Hi, this bug (or backdoor) i found on LineageOS, i cannot contact him, because they don't have a normal contact. On wikipedia i saw that your fork is based in LineageOS? if you use LineageOS as base, then this bug can persist in your builds to!. if it's possible please investigate this BUG (or backdoor)?. and reply with technical details about why this happens, thanks. I will install DivestOS on my phone litle later and i will try to reproduce this bug on your firmware to.
in video i show how i open youtube tam and make search using voice, but i don't allow microphone access to firefox, but my woice is recorded successfully and youtube show relevant results about my voice prompt.**
Video demonstration: recoded time (12.47)

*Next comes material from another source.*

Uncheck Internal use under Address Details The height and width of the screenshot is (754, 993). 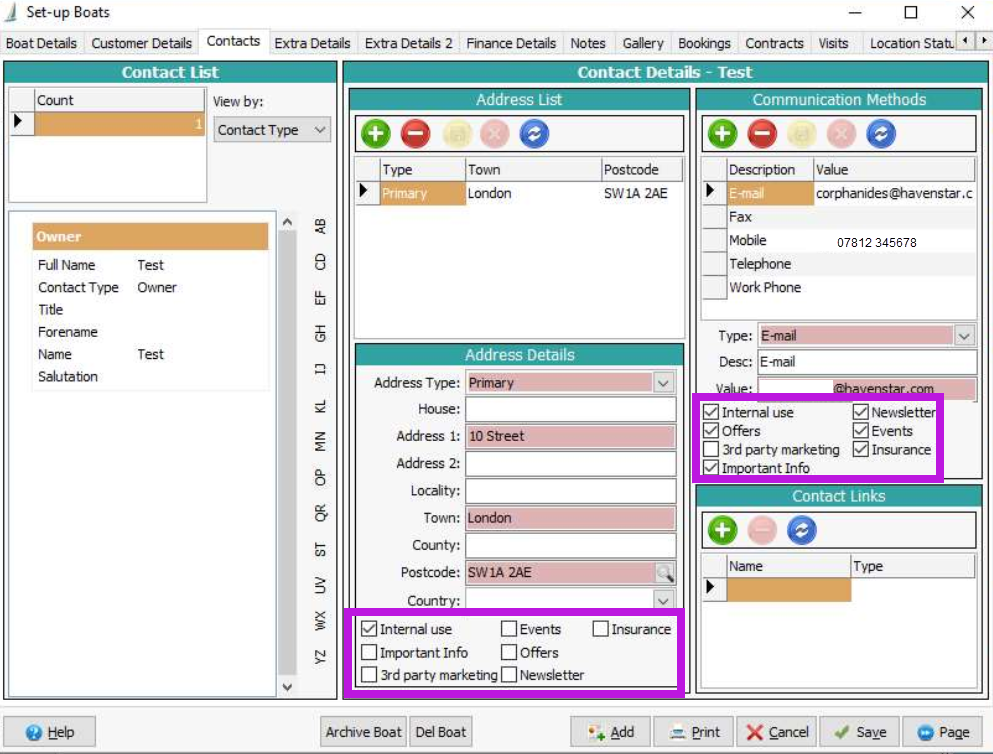(x=369, y=629)
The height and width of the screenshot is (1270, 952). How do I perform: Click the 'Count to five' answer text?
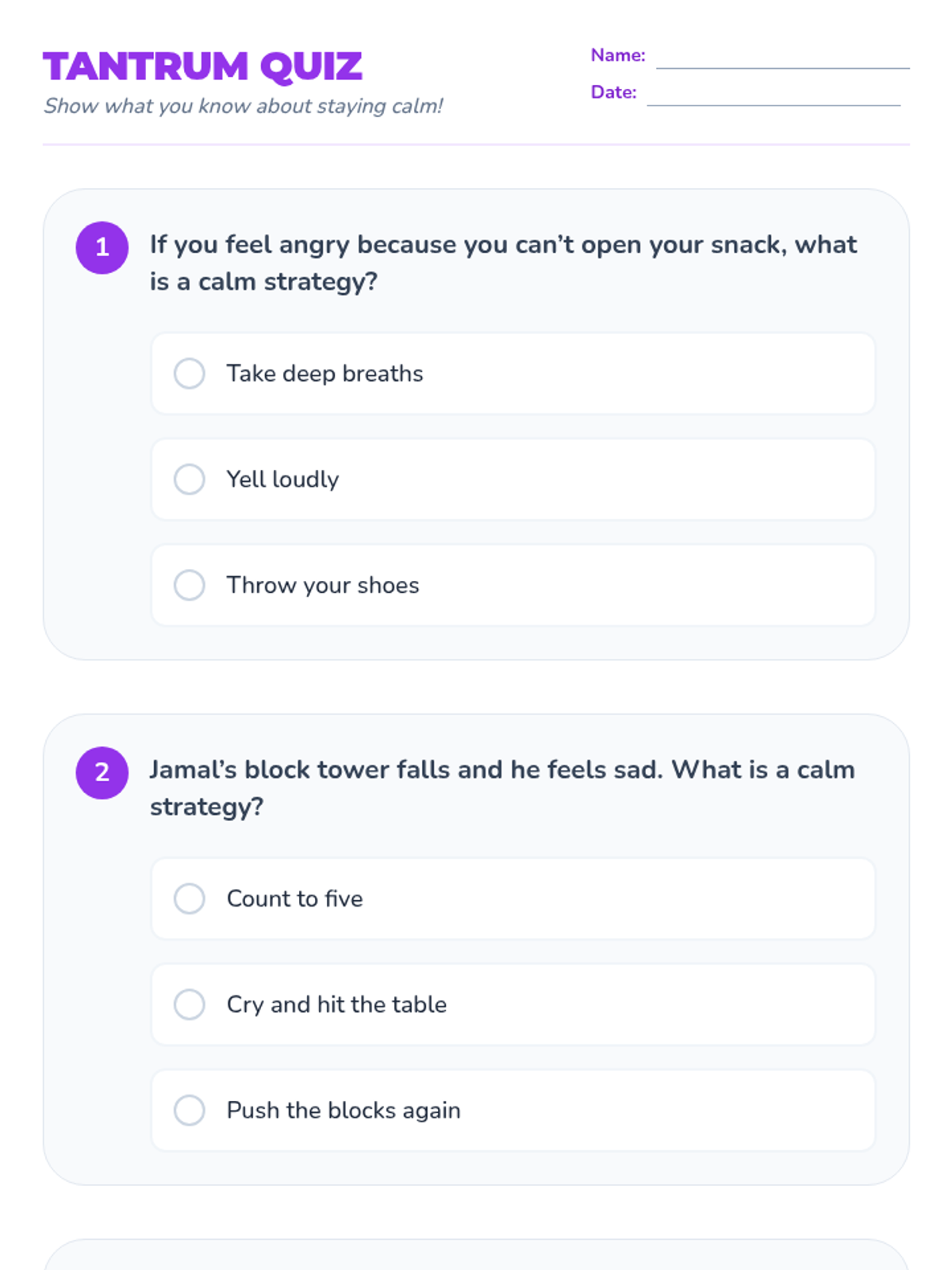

Remark: i cannot record sound in other apps, like telegram, element, simple voice recorder, chromite, only in Firefox!. Integrated recorder not record entire screen, i don't know why. my phone model: Xiaomi POCO F3 https://wiki.lineageos.org/devices/alioth/variant1
https://github.com/Divested-Mobile/DivestOS-Build/assets/148634618/61580442-3c3b-452b-b473-081f0c7b9989
On screen below, i show that information about accessed microphone time is not stored in system! this happend only when microphone is disabled from system menu! And when microphone is disabled from system menu green dot not showing, all work very stealth, to catch information about microphone usage i used Vigilante this app can catch access microphone time when i use some app that use microphone.
P.S theoretically i can use same firefox API to access microphone and make hidden sound recorder that will work always, even if microphone is disabled from system.